STEVE INSKEEP, HOST:

We learned a tiny bit more this week about the detention of Siamak Namazi, an Iranian-American businessman that's been detained for months in Iran. Iranian news reports say he's been indicted, along with some other dual nationals. Scholar Haleh Esfandiari is in our studios. She was detained for months in Iran's notorious Evin Prison back in 2007. Good morning.

HALEH ESFANDIARI: Good morning, Steve.

INSKEEP: Do you feel you understand any better why these people are being held?

ESFANDIARI: To be honest with you, I was surprised when I read about their indictment because they have kept them for such a long time, especially Siamak - for almost a year. And I believe the reason is that there has been such an international pressure to either explain why they are detaining him and the others and that they should let them go, that the Revolutionary Guard stepped in - because they are arrested by the Revolutionary Guard and kept by them - so they stepped in.

INSKEEP: You're saying that you're surprised because you thought perhaps they'd be released after all of this pressure?

ESFANDIARI: I thought they would be - they would be released on bail, as it is common in Iran, you know, as in my case.

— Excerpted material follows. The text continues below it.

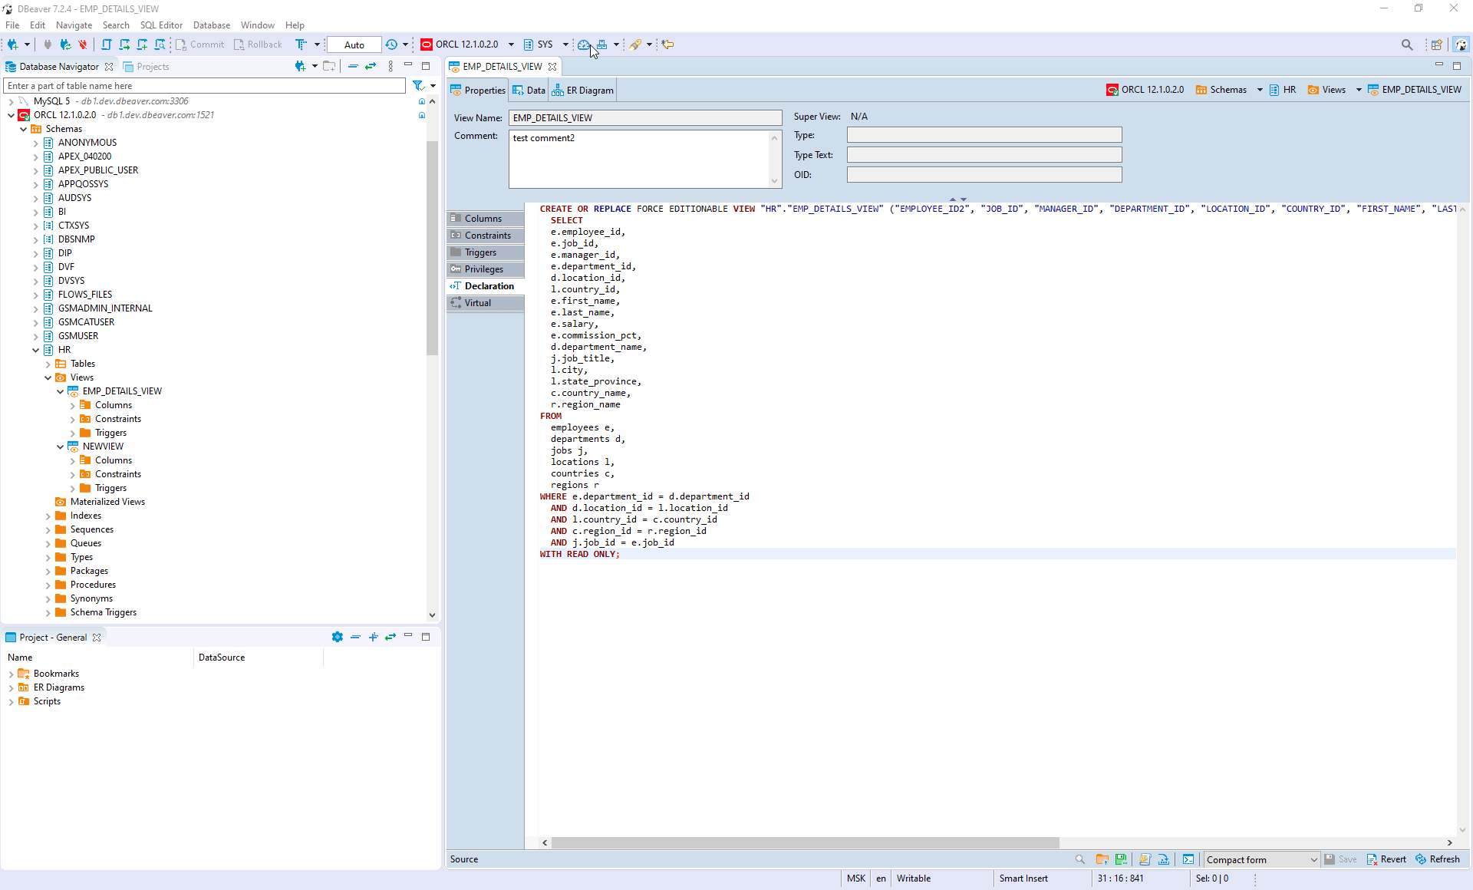The height and width of the screenshot is (890, 1473).
Task: Switch to the ER Diagram tab
Action: 582,90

But now they are indicted, it means they have been charged. But again, typically of Iran, they haven't announced what the charges are.

INSKEEP: We don't know why. We think they're suspected of some kind of espionage.

ESFANDIARI: Oh, yes, sure. That's what they believe. They believe all dual nationals at that level are involved in trying to undermine the regime. And that's what the supreme leader believes, too. And the Revolutionary Guards take their lead from what he says.

INSKEEP: Let's remember, the supreme leader of Iran, the ayatollah, who calls the biggest shots. The Revolutionary Guards are a military force that also has intelligence wings, and they're very powerful politically and economically. But there are forces in Iran, like Iran's elected president, who seems not to want this sort of thing. What do we make of this?

ESFANDIARI: My sense is that Mr. Rouhani, the president of Iran, is not going - is not and has not used any capital on trying to work on human rights issues. And he is not being involved. If he could do something, he would have stopped the arrest.

INSKEEP: You said not used any capital. Are you saying Iran's President Rouhani, who made the nuclear deal with the United States, isn't trying very hard on human rights?

ESFANDIARI: Definitely, because he's trying very hard to improve the economic situation in the country as some kind of opening up to the West. So he's choosing - picking and choosing his battles. And at this stage, it is not worth his while to get involved in human rights issues.

INSKEEP: So Siamak Namazi - Iranian-American - out of luck.

ESFANDIARI: Hopefully not. I'm an optimist, you know? Otherwise, I wouldn't have survived the prison. But I think it will take more effort. And I think one has to bring a lot of - continue bringing a lot of pressure on the Iranian government.

INSKEEP: Haleh Esfandiari, thank you very much for coming by this morning.

ESFANDIARI: Thank you for having me.